Enfin, à la campagne. Et pas n'importe laquelle.
Cet accident de
parcours m’a permis de dresser une liste d’accomplissements dont je ne
suis pas peu fière.
1. Je cause le
chien. Les bestioles à poil sont mes amies.
2. Le gazon ne
déclenche plus chez moi de crises d’urticaire aigüe. Juste un vague sentiment de claustrophobie et
une légère nausée.
3. J’ai planté une
graine qui s’est transformée en fleur. Sous mes yeux. C’était magique.
(Enfin, la vraie
histoire, c’est que j’ai - accidentellement - planté 1000 graines dans un espace de
15 cm2. Et ce que j’ai vu pousser, ce n’est pas une fleur, mais une guerre
civile végétale où les coquelicots massacraient les marguerites pour 0,01 lux supplémentaire. Les fleurs avaient la haine de l'autre et la rage de vivre, elles
poussaient à plat et quasi à l’envers dans un enchevêtrement de malade. C’était terrible. L’hécatombe champêtre.) La vie, la mort, miracle, tragédie... c’est la même chose
au fond. Bref.
4. Je suis à
présent l’heureuse propriétaire de vêtements d’ « extérieur » - moi,
la créature d’intérieur, le chiffon humain par excellence. Des trucs cirés,
imperméables, chauds, costauds, criards, franchement laids. J’ai toute la panoplie, en rose fluo. J'ai même pas peur
de la mort.
Mais n'allez pas croire que ce fut facile. On ne s’improvise pas rat des champs quant on a passé
30 ans joyeusement encerclé de bitume. Je me suis frottée au grand air et m’y
suis piquée.
Mon enthousiasme était beau à voir aux premiers jours. J’ai jardiné, pêché, affronté des vaches belliqueuses, risqué ma vie à vélo, photographié des piafs dans tous
leur états, étoffé ma collection de coquillages, présenté mes hommages à la mer, touché un merlan de mes blanches mains, cuisiné et englouti ledit
merlan...
Je ressentais, face à ces activités étrangement saines, une terreur et un émerveillement
tout enfantins.
Mais les grands espaces accompagnés de tout ce temps qui s’étale, s'étire et
n’en finit pas ont fini par m’angoisser. Je me suis mise à voir des fantômes et j’ai développé une peur existentielle du noir.
Je frôlais
simultanément et quotidiennement l’épiphanie et la lésion cérébrale.

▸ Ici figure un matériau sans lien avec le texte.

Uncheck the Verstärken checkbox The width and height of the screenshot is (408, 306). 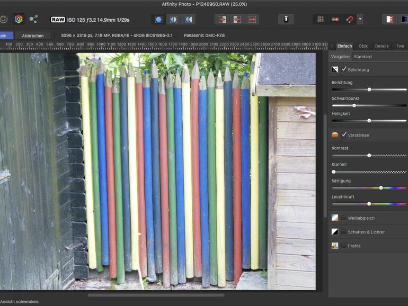point(344,135)
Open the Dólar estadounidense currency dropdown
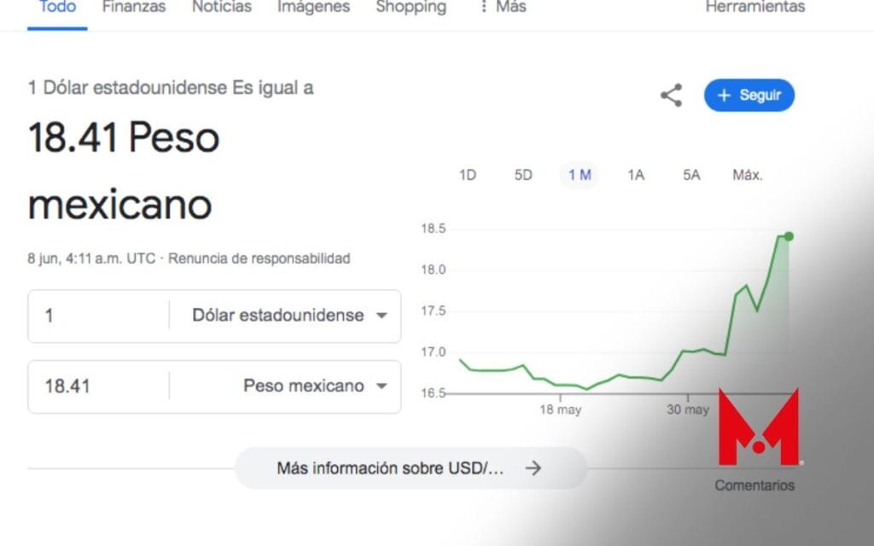 (x=289, y=316)
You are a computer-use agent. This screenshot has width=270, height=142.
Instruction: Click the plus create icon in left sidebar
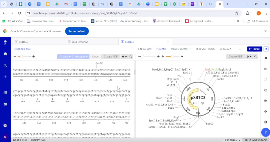[5, 77]
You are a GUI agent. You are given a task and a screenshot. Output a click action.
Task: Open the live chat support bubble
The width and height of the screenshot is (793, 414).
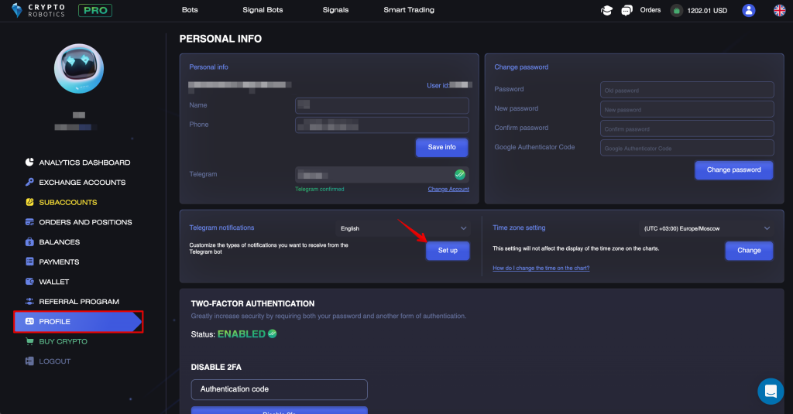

Mais au lieu de cohabiter avec Casper,
J’ai préféré me défaire de
mon bouseux
J’ai donc plaqué le
paysan-en-civil, que j'avais bê(a)tement suivi jusque
dans ces contrées barbares.
Je l’ai laissé à sa retraite anticipée, sa bouse vitale, son
verdoyant tombeau - j’espère qu’il trouvera la mortelle à la disposition
enthousiaste, aux joues roses et aux hanches larges qui lui portera des enfants
et une dévotion sans faille.
Pour ma part, je
tombe les grosses bottes de randonnée, les jeans usés par les griffes de chiens déchaînés et le sel marin. Je rentre à Londres, humer sa pollution et
roucouler de plaisir dans son métro bondé. Des hommes, des femmes, de toutes
les couleurs et de toutes les tailles ! Des
gras, des nains, des rougeauds, des pâles, des emphatiques, des blasés – je
troque mon ungentleman-farmer pour le monde entier.
C’est l’affaire du
siècle.
2 commentaires:
Quel bonheur de retrouver ta gouaille !
Enfin te revoilà, à croire que la nature avait mangé ta plume.